**Work instruction:** Transcribe only what runs from the line containing "Given: Open the" through the end of the listing, line for line and exactly, and omit the pictures.

**Data under study:**
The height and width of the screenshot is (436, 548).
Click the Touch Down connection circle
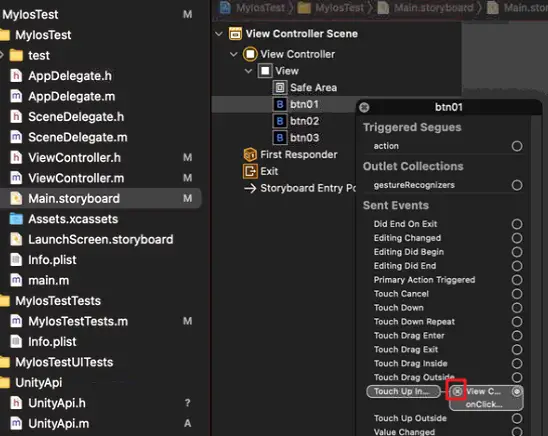[517, 308]
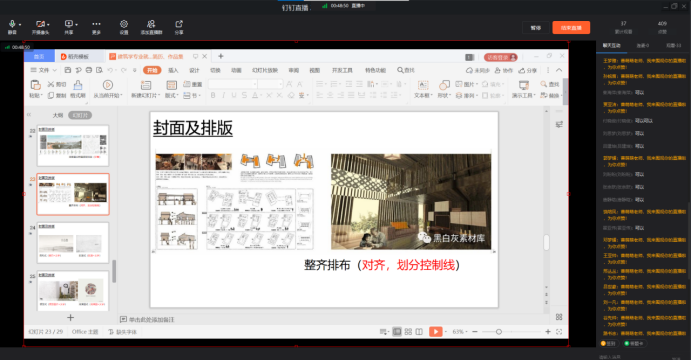Collapse the ribbon with the chevron
Image resolution: width=691 pixels, height=361 pixels.
[559, 70]
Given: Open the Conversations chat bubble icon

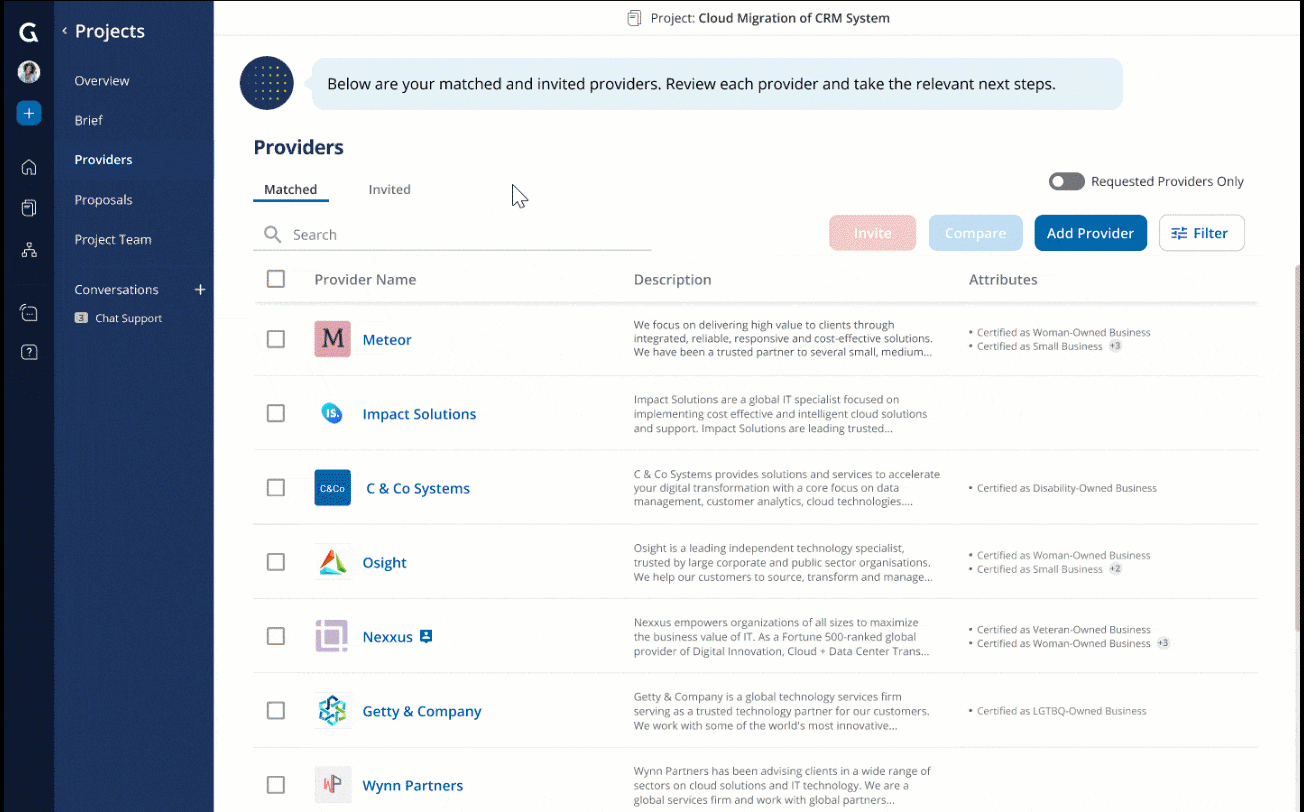Looking at the screenshot, I should click(28, 312).
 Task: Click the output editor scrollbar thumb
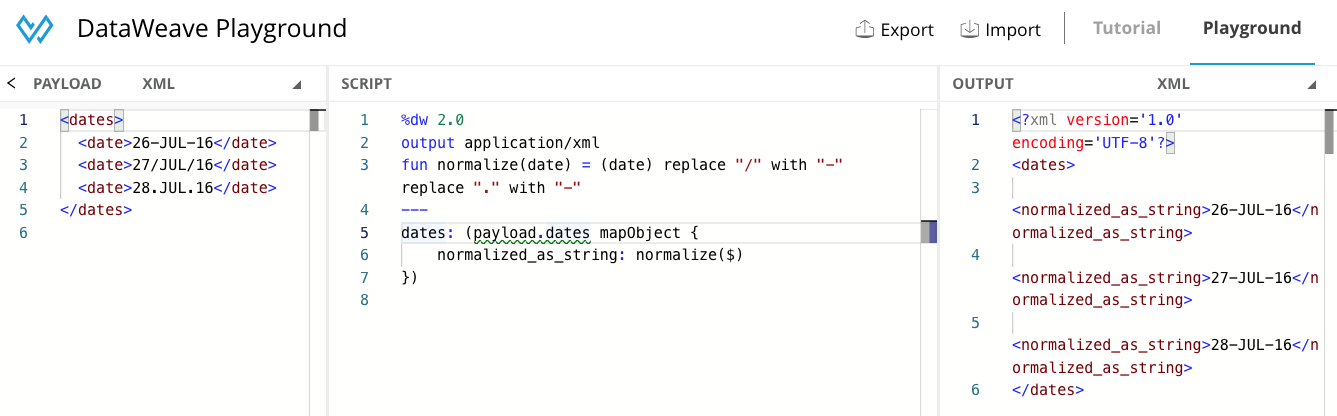1330,132
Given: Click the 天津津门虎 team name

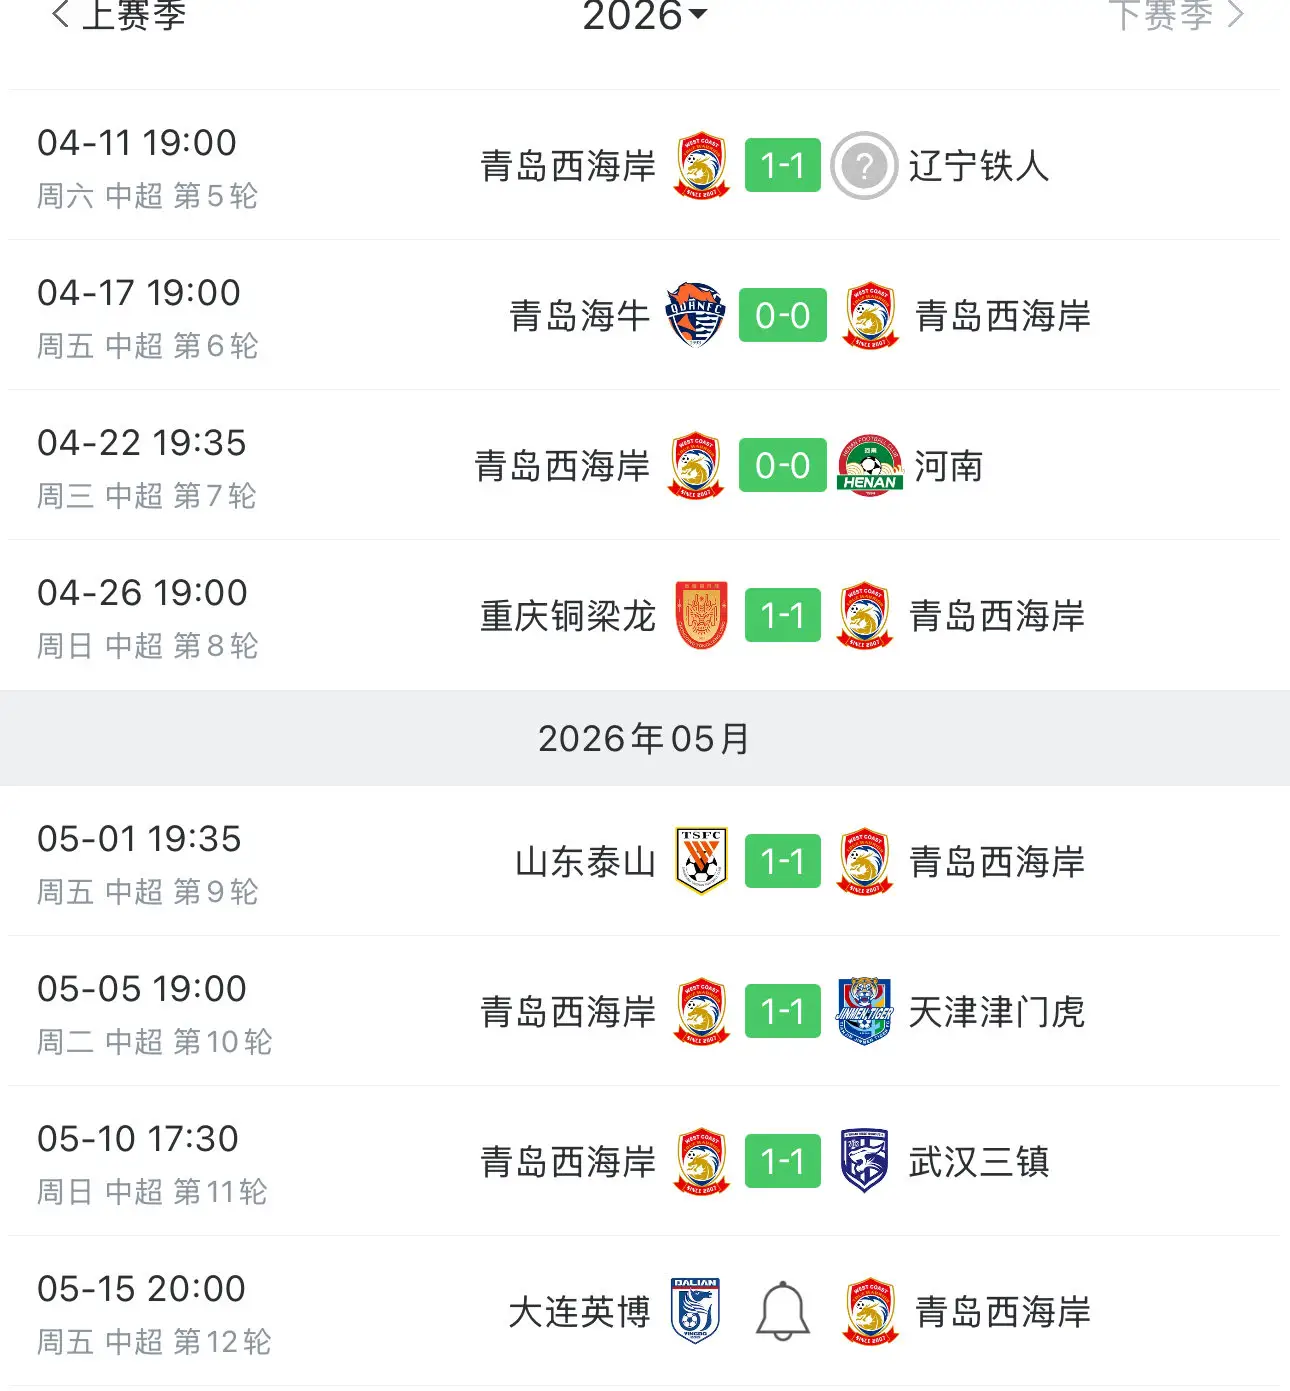Looking at the screenshot, I should coord(996,1011).
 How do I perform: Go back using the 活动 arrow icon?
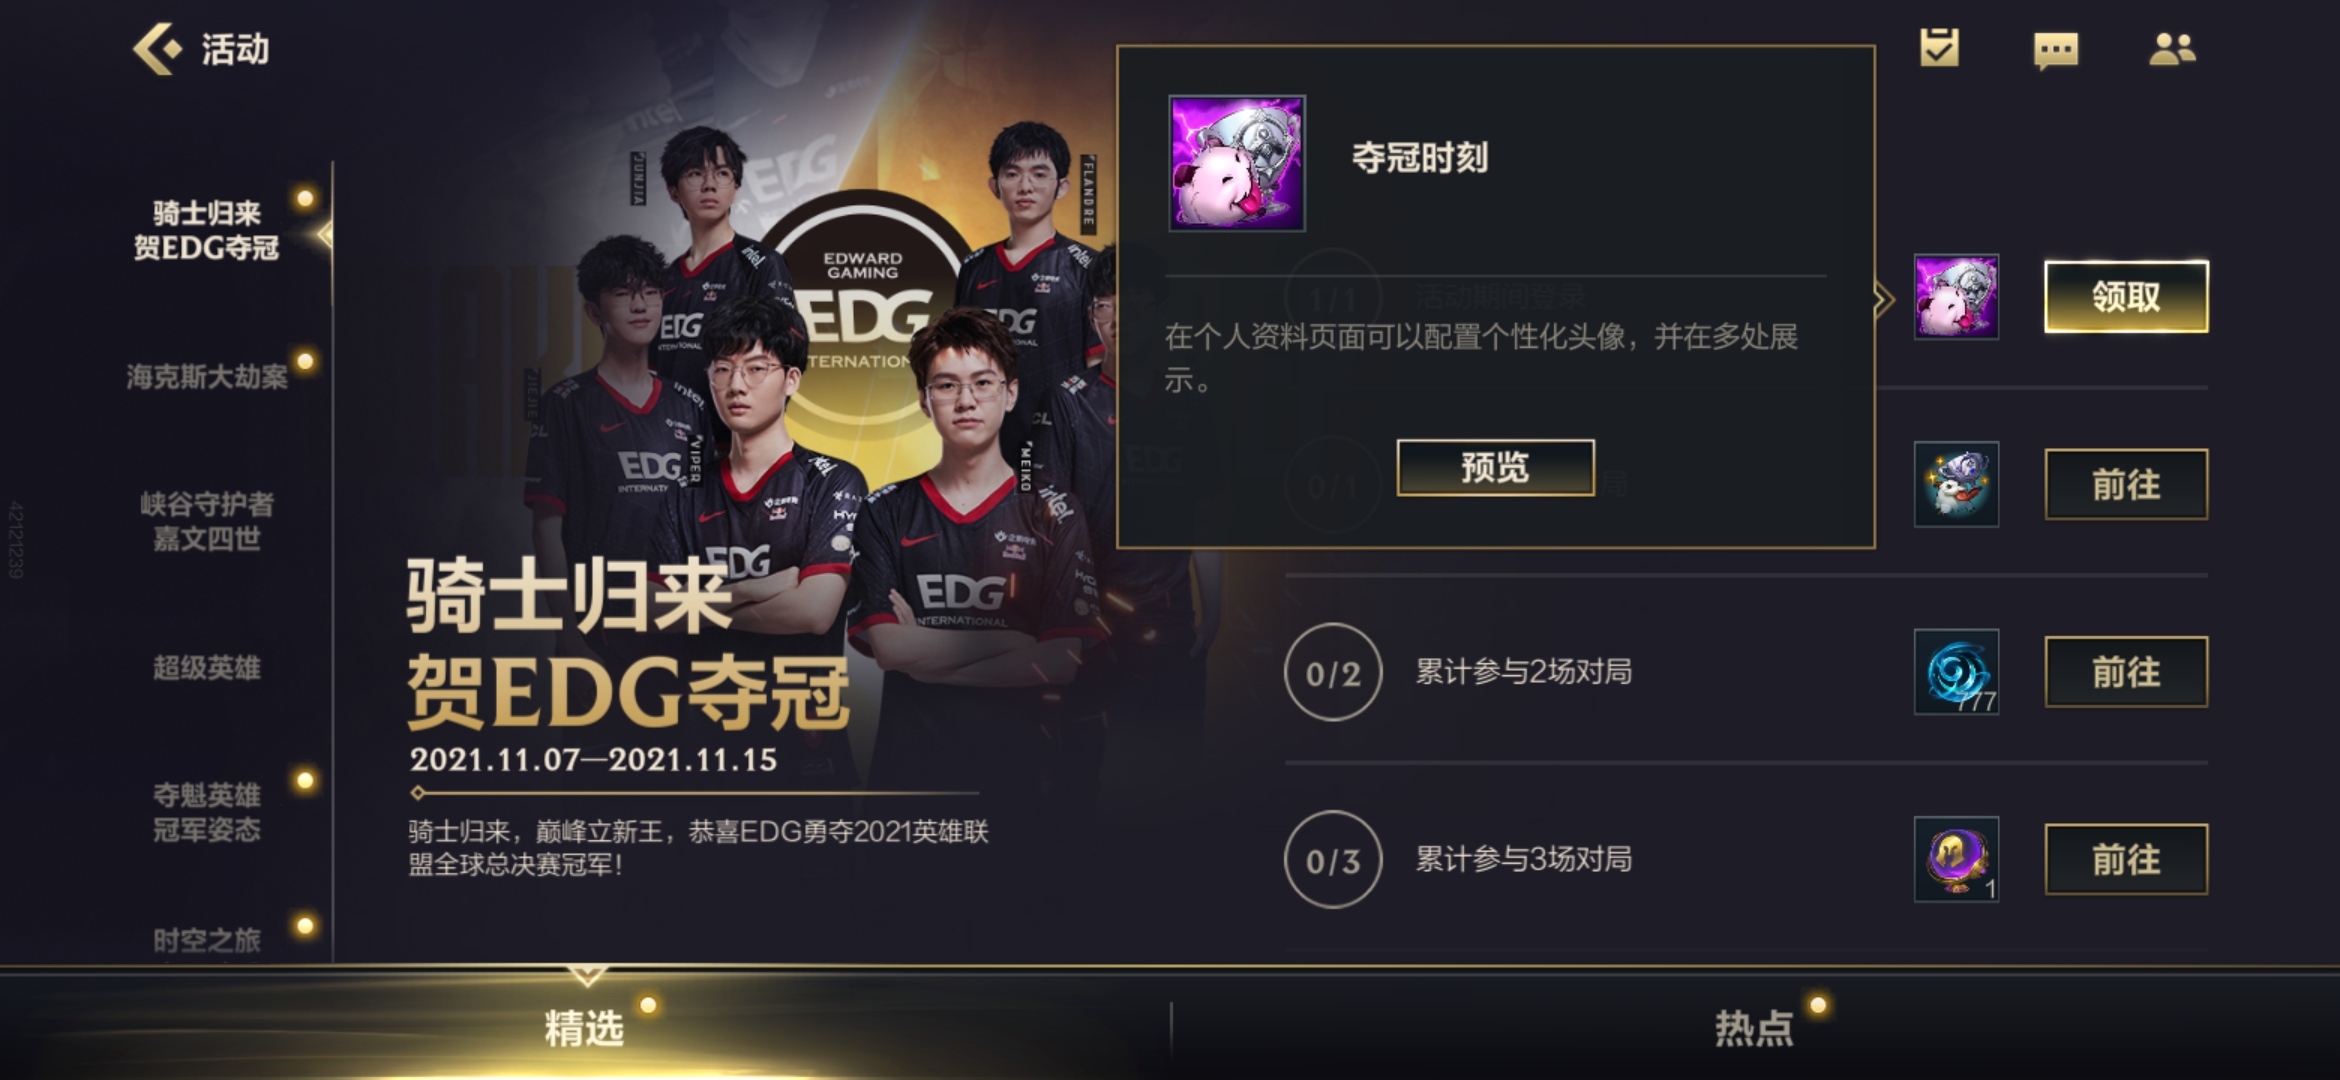[157, 48]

**Task output:**
Given: Open the Conversations chat bubble icon

Looking at the screenshot, I should click(28, 312).
 Task: Click the output editor scrollbar thumb
1330,132
Given: Click the 天津津门虎 team name

Looking at the screenshot, I should coord(996,1011).
 How do I perform: Go back using the 活动 arrow icon?
[157, 48]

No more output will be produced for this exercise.